Olink inflammation proteomic signature in offspring plasma
We assessed the levels of inflammation-related proteins using the Olink Target 96 Inflammation Panel (online supplemental table S1). Quality control checks revealed that three samples triggered warnings, but their deviation remained within an acceptable range, so we included them in the analysis (online supplemental figure S1).
Supplemental material
Between the HCA-1 group and the control group, we identified six differential inflammation-related proteins (figure 1A, online supplemental table S2). These proteins included interferon gamma (IFN-gamma 7.47±1.71 vs 8.54±1.51, p=0.040), TNF ligand superfamily member 11(TRANCE, 6.00±0.57 vs 5.44±0.62, p=0.006), C-X-C motif chemokine 9 (CXCL9, 5.20±0.97 vs 5.76±0.77, p=0.046), C-X-C motif chemokine 10 (CXCL10, 6.75±0.89 vs 7.62±0.99, p=0.007), cystatin-D (CST5, 7.74±0.60 vs 7.32±0.52, p=0.025) and C-C motif chemokine 19 (CCL19, 10.21±0.69 vs 10.74±0.47, p=0.006).
We identified five differentially expressed inflammation-related proteins between the HCA-2 group and the control group (figure 1B, online supplemental table S3).
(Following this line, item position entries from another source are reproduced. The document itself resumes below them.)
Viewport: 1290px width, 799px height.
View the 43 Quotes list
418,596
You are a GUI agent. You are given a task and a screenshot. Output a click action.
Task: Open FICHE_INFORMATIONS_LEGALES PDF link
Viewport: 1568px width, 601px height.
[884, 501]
These proteins included IFN-gamma (7.45±1.37 vs 8.54±1.51, p=0.036), T-cell differentiation antigen CD6 (5.07±0.65 vs 4.52±0.45, p=0.010), CXCL10 (6.98±0.64 vs 7.62±0.99, p=0.034), CCL19 (10.30±0.47 vs 10.74±0.47, p=0.013) and T-cell surface glycoprotein CD5 (6.38±0.44 vs 6.03±0.36, p=0.019). CD6 and CD5 proteins were significantly upregulated, while three proteins (IFN-gamma, CXCL10 and CCL19) displayed downregulation (figure 2B).
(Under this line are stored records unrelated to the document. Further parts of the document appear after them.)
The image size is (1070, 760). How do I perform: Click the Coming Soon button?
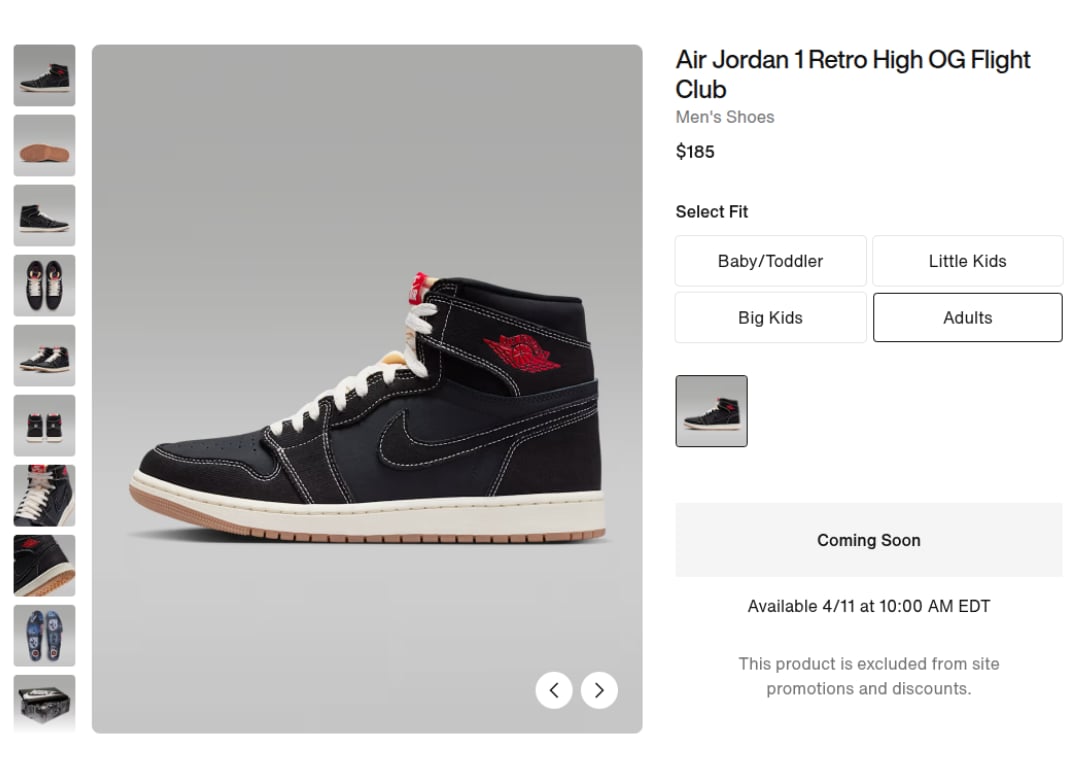868,540
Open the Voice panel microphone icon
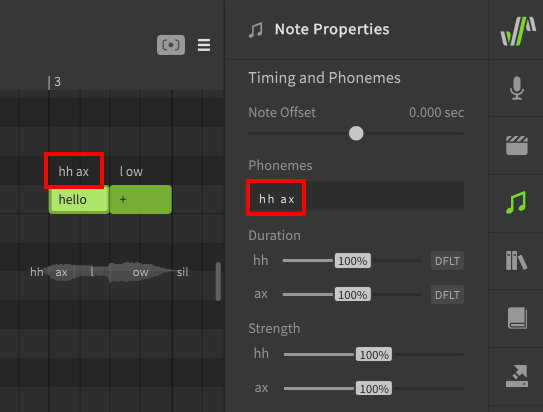Screen dimensions: 543x412 [517, 88]
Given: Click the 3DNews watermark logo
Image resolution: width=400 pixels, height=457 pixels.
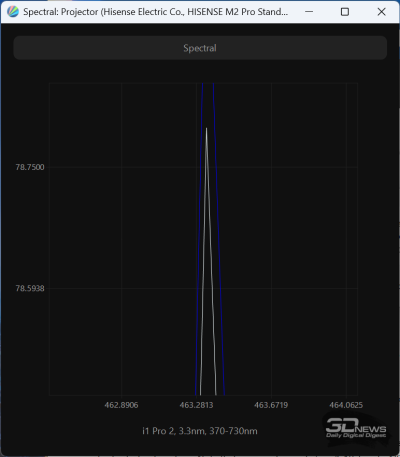Looking at the screenshot, I should [x=356, y=428].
No significant differences in inflammatory proteins were observed between the HCA-1 and HCA-2 groups. The Venn diagram shows the overlap of differential proteins among the three groups (figure 3A). Principal component analysis results are depicted in figure 1B,C, showing the explained variances of PC1 and PC2.
Functional analysis of differential inflammation-related proteins
The GO enrichment analysis of the differentially expressed proteins revealed significant enrichment in several biological processes, including leucocyte chemotaxis, positive regulation of T-cell activation and cell adhesion, T-cell activation and regulation of cell adhesion (figure 4A,B). Molecular function analysis indicated that these proteins were involved in cytokine activity, signalling receptor activity, receptor ligand activity and protein kinase activity. Cellular component analysis showed that the differential proteins were mainly enriched in the extracellular space. KEGG pathway enrichment analysis unveiled the involvement of these differential proteins in several crucial pathways, including viral protein interaction with cytokine and cytokine receptor, IL-17 signalling pathway, NF-kappa B signalling pathway, toll-like receptor signalling pathway, chemokine signalling pathway and cytokines–cytokine receptor interactions (figure 4C,D).
To explore the interactions among these proteins, we constructed a protein–protein interaction network. CD6 and CXCL10 emerged as the proteins with the most significant interactions with other proteins in the network (figure 5).
Correlation between clinical features and differential inflammation-related proteins
We further investigated the potential correlations between the clinical features of both mothers and neonates and the differential inflammation-related proteins identified in this study (figure 6). The results showed that TRANCE was positively correlated with neonatal leucocytes, and CST5 was negatively correlated with maternal leucocytes. CD6 and CD5 exhibited positive correlations not only with neonatal leucocytes but also with maternal leucocytes. CXCL9, CCL19 and CXCL10 were positively correlated with neonatal red blood cell counts. CXCL9, CXCL10 and IFN-gamma displayed negative correlations with neonatal platelet counts. Conversely, CD6 and TRANCE were positively correlated with neonatal platelet counts. TRANCE was also associated with neonatal α-L-fucosidase levels. And CD6 levels were positively correlated with neonatal birth weight.
Discussion
The exploration of placental pathology and its potential implications on neonatal outcomes has been a longstanding area of interest within the realm of perinatal medicine. Maternal inflammation, as seen in HCA, often results in fetal inflammation, characterised by elevated inflammatory markers and changes in immune cell profiles. Our study is the first to prospectively analyse a comprehensive panel of inflammation-related protein profiles in neonates presenting with HCA.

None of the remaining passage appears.